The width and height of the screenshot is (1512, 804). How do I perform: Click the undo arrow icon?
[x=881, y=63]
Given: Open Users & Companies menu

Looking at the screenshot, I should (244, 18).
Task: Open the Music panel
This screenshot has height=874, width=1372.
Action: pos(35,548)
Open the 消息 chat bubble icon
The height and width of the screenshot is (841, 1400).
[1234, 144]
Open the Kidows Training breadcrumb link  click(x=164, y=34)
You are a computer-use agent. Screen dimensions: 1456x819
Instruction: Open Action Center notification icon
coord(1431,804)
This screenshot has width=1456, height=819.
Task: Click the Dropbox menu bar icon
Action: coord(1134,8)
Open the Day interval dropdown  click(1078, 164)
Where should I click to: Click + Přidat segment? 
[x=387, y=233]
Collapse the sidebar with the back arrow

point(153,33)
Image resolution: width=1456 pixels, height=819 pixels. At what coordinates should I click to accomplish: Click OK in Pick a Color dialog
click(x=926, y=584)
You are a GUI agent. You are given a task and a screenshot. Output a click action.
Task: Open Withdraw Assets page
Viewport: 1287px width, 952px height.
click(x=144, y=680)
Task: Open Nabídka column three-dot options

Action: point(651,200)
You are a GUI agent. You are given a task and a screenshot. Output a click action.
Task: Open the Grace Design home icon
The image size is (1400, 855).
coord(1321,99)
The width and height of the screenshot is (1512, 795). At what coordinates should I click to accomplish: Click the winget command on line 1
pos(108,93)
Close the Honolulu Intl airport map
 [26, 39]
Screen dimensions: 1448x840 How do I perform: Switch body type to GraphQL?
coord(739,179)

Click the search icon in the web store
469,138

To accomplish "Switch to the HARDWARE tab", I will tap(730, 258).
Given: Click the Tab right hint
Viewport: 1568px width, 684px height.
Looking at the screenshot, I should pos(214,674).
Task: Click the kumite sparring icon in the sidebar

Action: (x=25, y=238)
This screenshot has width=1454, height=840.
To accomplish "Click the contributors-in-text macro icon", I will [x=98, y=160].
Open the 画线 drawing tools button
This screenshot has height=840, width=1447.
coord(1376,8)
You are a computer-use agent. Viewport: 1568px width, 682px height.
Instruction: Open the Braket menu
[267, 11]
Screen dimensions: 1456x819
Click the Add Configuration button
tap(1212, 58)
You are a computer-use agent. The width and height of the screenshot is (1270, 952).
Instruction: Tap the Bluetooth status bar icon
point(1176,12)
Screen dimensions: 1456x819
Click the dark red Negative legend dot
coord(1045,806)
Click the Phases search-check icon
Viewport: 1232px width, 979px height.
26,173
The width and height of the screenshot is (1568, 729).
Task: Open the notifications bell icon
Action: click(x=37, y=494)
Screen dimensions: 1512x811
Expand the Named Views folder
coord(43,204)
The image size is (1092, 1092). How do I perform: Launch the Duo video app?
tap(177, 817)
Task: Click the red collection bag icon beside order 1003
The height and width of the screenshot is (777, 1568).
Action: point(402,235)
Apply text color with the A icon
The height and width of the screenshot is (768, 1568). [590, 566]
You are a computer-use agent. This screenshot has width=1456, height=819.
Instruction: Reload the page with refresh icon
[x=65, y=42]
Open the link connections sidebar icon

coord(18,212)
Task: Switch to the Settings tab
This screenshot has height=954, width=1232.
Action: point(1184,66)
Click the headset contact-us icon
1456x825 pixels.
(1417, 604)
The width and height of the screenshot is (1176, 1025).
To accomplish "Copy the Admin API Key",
□ □ □ □ □ □ □
ASSIGNMENT
Your task is to restate the material above word for word.

WRITTEN RESPONSE
The width and height of the screenshot is (1512, 804). How do I perform: Click the undo arrow icon?
[x=881, y=63]
Given: Open Users & Companies menu

Looking at the screenshot, I should (244, 18).
Task: Open the Music panel
This screenshot has height=874, width=1372.
Action: pos(35,548)
Open the 消息 chat bubble icon
The height and width of the screenshot is (841, 1400).
[1234, 144]
Open the Kidows Training breadcrumb link  click(x=164, y=34)
You are a computer-use agent. Screen dimensions: 1456x819
Instruction: Open Action Center notification icon
coord(1431,804)
This screenshot has width=1456, height=819.
Task: Click the Dropbox menu bar icon
Action: coord(1134,8)
Open the Day interval dropdown  click(1078, 164)
Where should I click to: Click + Přidat segment? 
[x=387, y=233]
Collapse the sidebar with the back arrow

point(153,33)
Image resolution: width=1456 pixels, height=819 pixels. At what coordinates should I click to accomplish: Click OK in Pick a Color dialog
click(x=926, y=584)
You are a GUI agent. You are given a task and a screenshot. Output a click action.
Task: Open Withdraw Assets page
Viewport: 1287px width, 952px height.
click(x=144, y=680)
Task: Open Nabídka column three-dot options

Action: point(651,200)
You are a GUI agent. You are given a task and a screenshot. Output a click action.
Task: Open the Grace Design home icon
The image size is (1400, 855).
coord(1321,99)
The width and height of the screenshot is (1512, 795). At what coordinates should I click to accomplish: Click the winget command on line 1
pos(108,93)
Close the Honolulu Intl airport map
 [26, 39]
Screen dimensions: 1448x840 How do I perform: Switch body type to GraphQL?
coord(739,179)

Click the search icon in the web store
469,138

To accomplish "Switch to the HARDWARE tab", I will tap(730, 258).
Given: Click the Tab right hint
Viewport: 1568px width, 684px height.
Looking at the screenshot, I should pos(214,674).
Task: Click the kumite sparring icon in the sidebar

Action: (x=25, y=238)
This screenshot has width=1454, height=840.
To accomplish "Click the contributors-in-text macro icon", I will [x=98, y=160].
Open the 画线 drawing tools button
This screenshot has height=840, width=1447.
coord(1376,8)
You are a computer-use agent. Viewport: 1568px width, 682px height.
Instruction: Open the Braket menu
[267, 11]
Screen dimensions: 1456x819
Click the Add Configuration button
tap(1212, 58)
You are a computer-use agent. The width and height of the screenshot is (1270, 952).
Instruction: Tap the Bluetooth status bar icon
point(1176,12)
Screen dimensions: 1456x819
Click the dark red Negative legend dot
coord(1045,806)
Click the Phases search-check icon
Viewport: 1232px width, 979px height.
26,173
The width and height of the screenshot is (1568, 729).
Task: Open the notifications bell icon
Action: click(x=37, y=494)
Screen dimensions: 1512x811
Expand the Named Views folder
coord(43,204)
The image size is (1092, 1092). How do I perform: Launch the Duo video app?
tap(177, 817)
Task: Click the red collection bag icon beside order 1003
The height and width of the screenshot is (777, 1568).
Action: point(402,235)
Apply text color with the A icon
The height and width of the screenshot is (768, 1568). [590, 566]
You are a computer-use agent. This screenshot has width=1456, height=819.
Instruction: Reload the page with refresh icon
[x=65, y=42]
Open the link connections sidebar icon

coord(18,212)
Task: Switch to the Settings tab
This screenshot has height=954, width=1232.
Action: point(1184,66)
Click the headset contact-us icon
1456x825 pixels.
(1417, 604)
The width and height of the screenshot is (1176, 1025).
To accomplish "Copy the Admin API Key",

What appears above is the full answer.